> _What the task asks_
Set the entries down again exactly; none may be skipped.
────────────────
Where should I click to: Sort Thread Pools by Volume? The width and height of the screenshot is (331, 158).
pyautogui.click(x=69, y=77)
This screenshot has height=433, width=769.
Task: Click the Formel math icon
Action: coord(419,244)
────────────────
> _Result of this task_
Where should I click to: Sort Thread Pools by Volume? The width and height of the screenshot is (331, 158).
pyautogui.click(x=69, y=77)
This screenshot has height=433, width=769.
Task: Click the Formel math icon
Action: coord(419,244)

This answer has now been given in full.